Permission de sortie
Lorsque sa mère l'interroge sur les raisons de ces départs soudains, Kermiche lui répond, sibyllin, «la France, ça me saoule». Après un nouveau séjour derrière les barreaux, il bénéficie, le 18 mars 2016, d'une libération conditionnelle assortie d'un placement sous bracelet électronique. Comme il est d'usage puisque la justice à la main, la fiche S est alors «mise en sommeil». Le parquet antiterroriste, lui, fait appel de l'ordonnance de libération, sans obtenir gain de cause. Adel Kermiche a donc profité de sa permission de sortie quotidienne, entre 8 h 30 et 12 h 30, pour commettre l'attentat. Il portait encore son bracelet au moment de sa mort sur le parvis de l'église de Saint-Etienne-du-Rouvray. Selon des informations de la Tribune de Genève, qui avait, à l'époque, suivi cette affaire, il semble que Kermiche a subitement changé de comportement après l'attentat de Charlie Hebdo de janvier 2015. Sa mère, qui le décrivait dans le journal suisse comme «un gamin joyeux qui aime la musique et sortir avec des copines», notait qu'il s'était renfermé soudainement et mis à fréquenter une mosquée. Il se serait ainsi «métamorphosé» en trois mois sous les yeux de ses proches, impuissants. «Heureusement, on a réussi à le rattraper à temps par deux fois, observait sa mère dans les colonnes de la Tribune de Genève. S'il avait pu passer en Syrie, je pouvais faire une croix sur mon fils. J'aimerais bien savoir qui a chamboulé notre gamin.»

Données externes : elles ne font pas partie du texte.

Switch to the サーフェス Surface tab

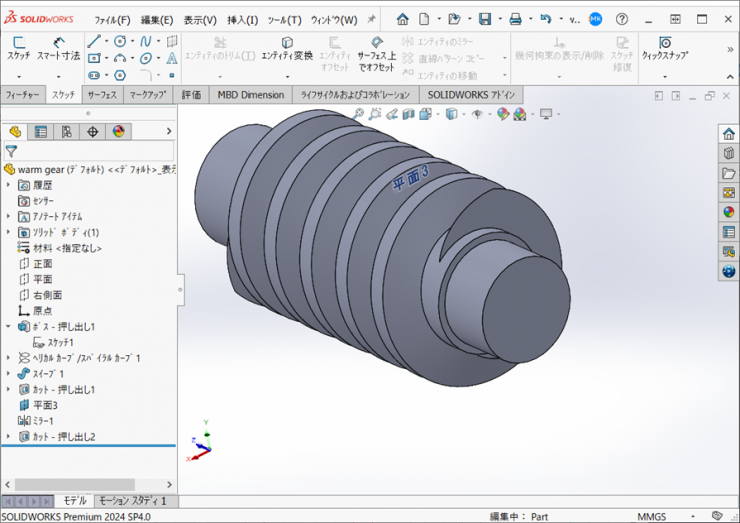101,95
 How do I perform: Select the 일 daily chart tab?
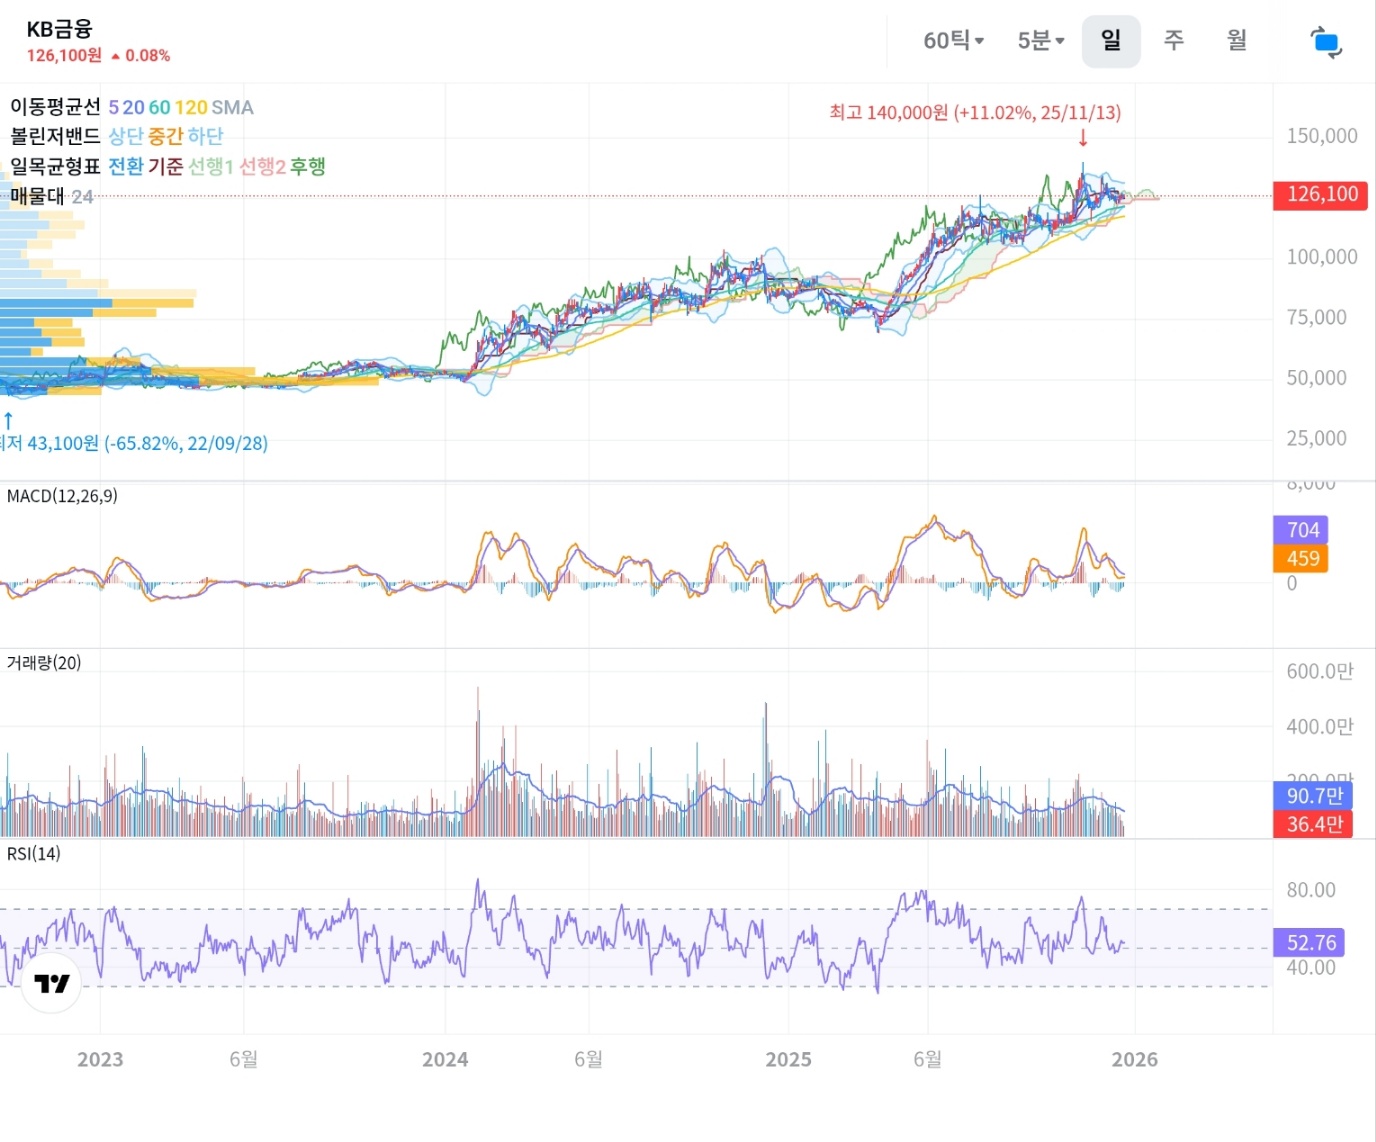click(x=1110, y=41)
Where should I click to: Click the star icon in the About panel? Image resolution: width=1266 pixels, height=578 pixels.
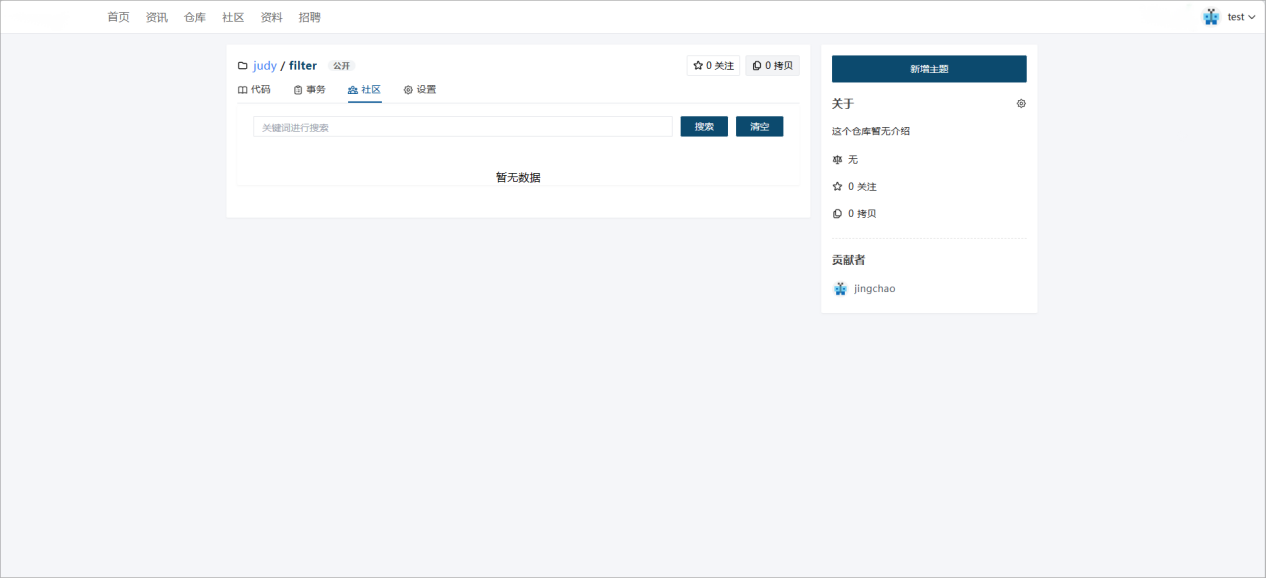838,187
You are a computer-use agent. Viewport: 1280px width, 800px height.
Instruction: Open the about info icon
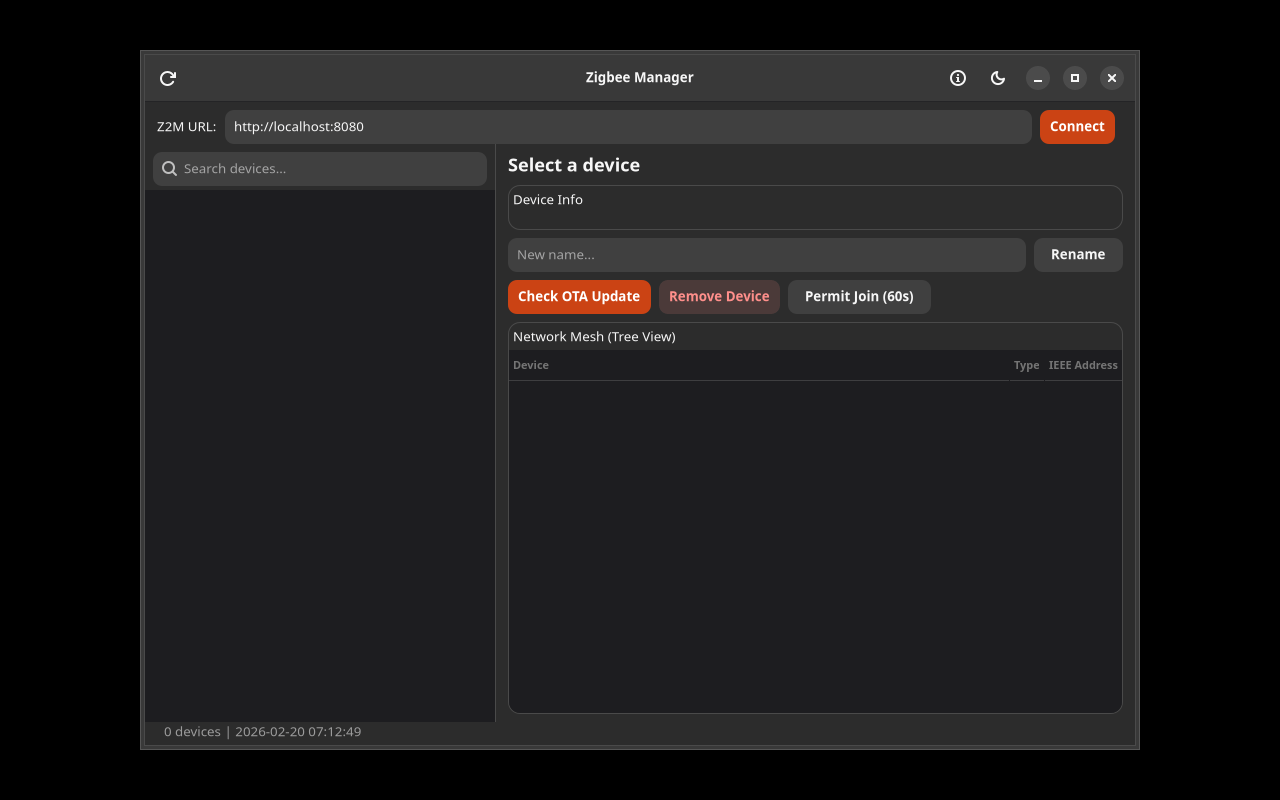[x=957, y=78]
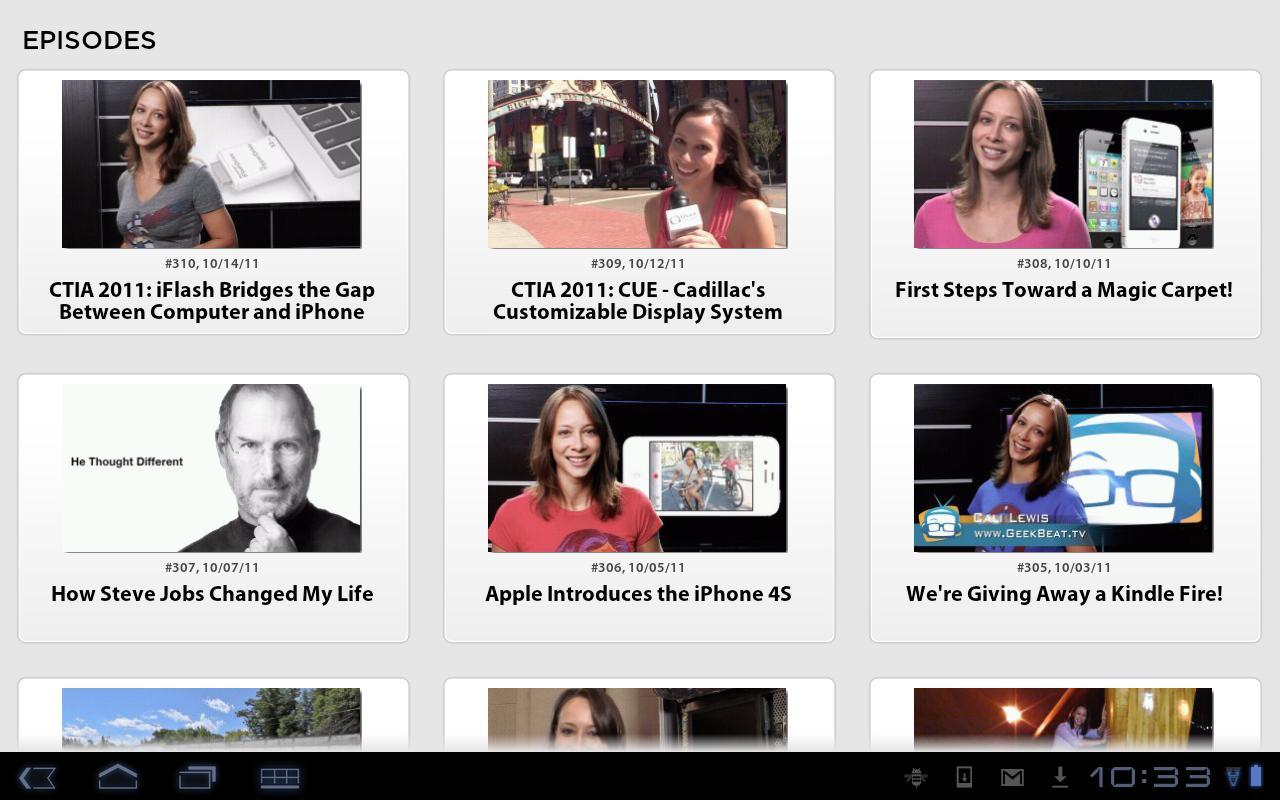Open the iFlash episode thumbnail
This screenshot has width=1280, height=800.
(x=211, y=164)
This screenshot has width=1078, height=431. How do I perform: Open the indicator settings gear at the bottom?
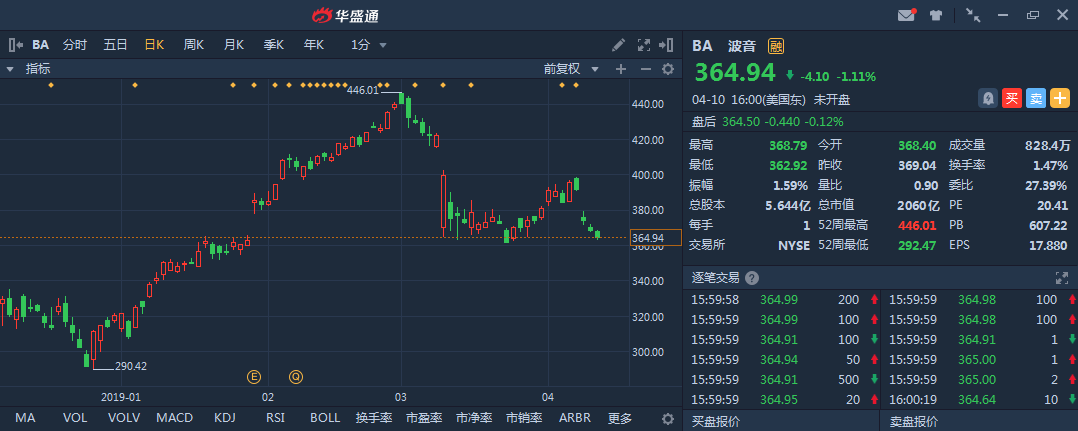pyautogui.click(x=668, y=418)
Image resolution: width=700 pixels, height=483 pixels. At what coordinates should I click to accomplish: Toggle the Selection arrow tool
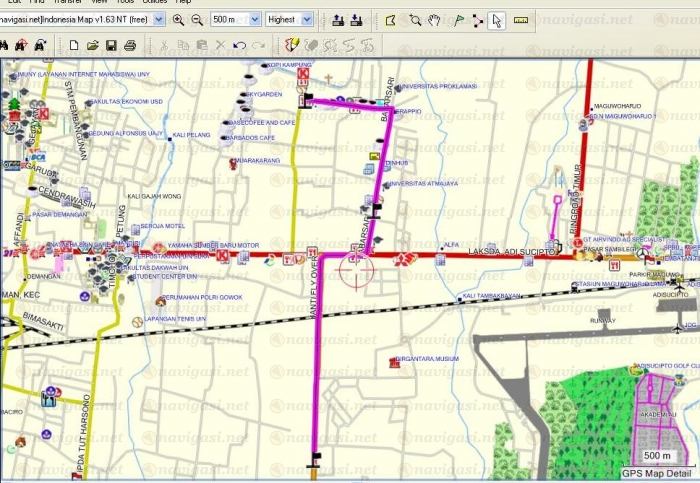tap(497, 19)
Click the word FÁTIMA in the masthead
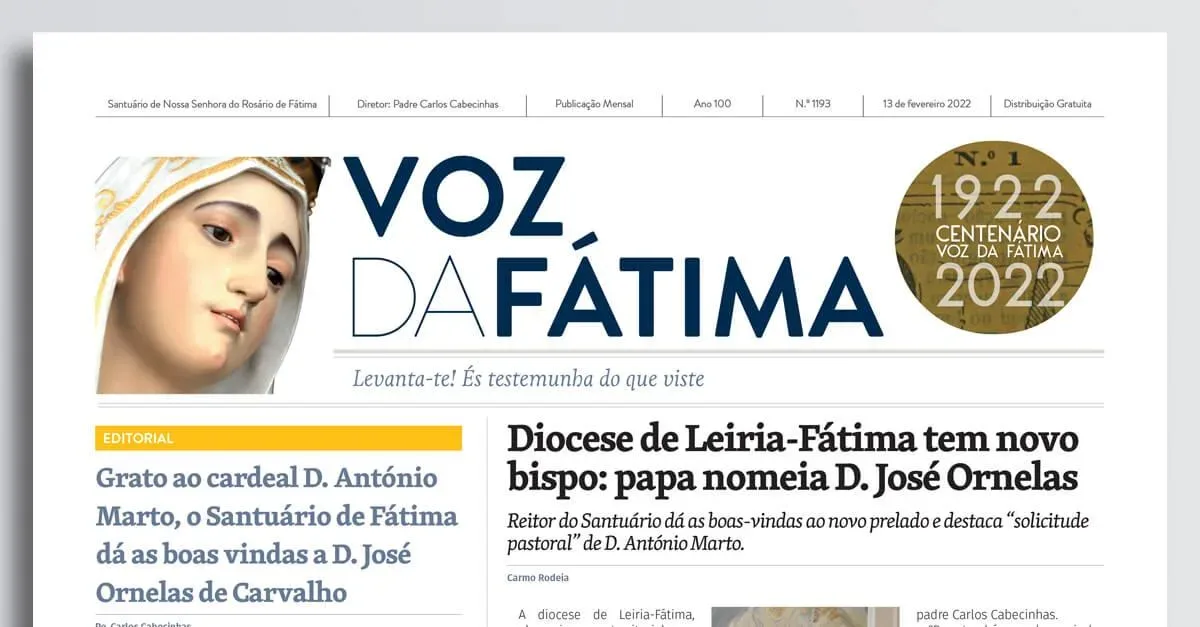 pyautogui.click(x=688, y=297)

Mardi soir, la police scientifique œuvrait encore à l’identification du deuxième assaillant. Des relevés d’empreintes digitales étaient à l’étude. En fin de journée, deux perquisitions étaient également en cours, selon l’AFP, et un mineur, semble-t-il proche de l’un des deux assaillants, était en garde à vue. La ville de Saint-Etienne de Rouvray apparaît déjà dans un dossier antiterroriste médiatisé.
En août 2013, Maxime Hauchard, un homme de 22 ans, originaire du village du Bosc-Roger-en-Roumois, dans le département voisin de l'Eure, rejoint les rangs jihadistes en Syrie. Avant de ressurgir sur une vidéo de propagande comme l'un des bourreaux de 18 otages syriens égorgés. L'enquête avait mis au jour, fin 2014, un «foyer de dérive radicale» concernant notamment trois autres jeunes convertis à l'islam fréquentant, selon le Parisien, les mosquées de Saint-Etienne-du-Rouvray et d'Elbeuf. Malgré ces similitudes géographiques, aucun lien n'a pour l'instant été établi entre cette affaire et l'attentat perpétré dans l'église.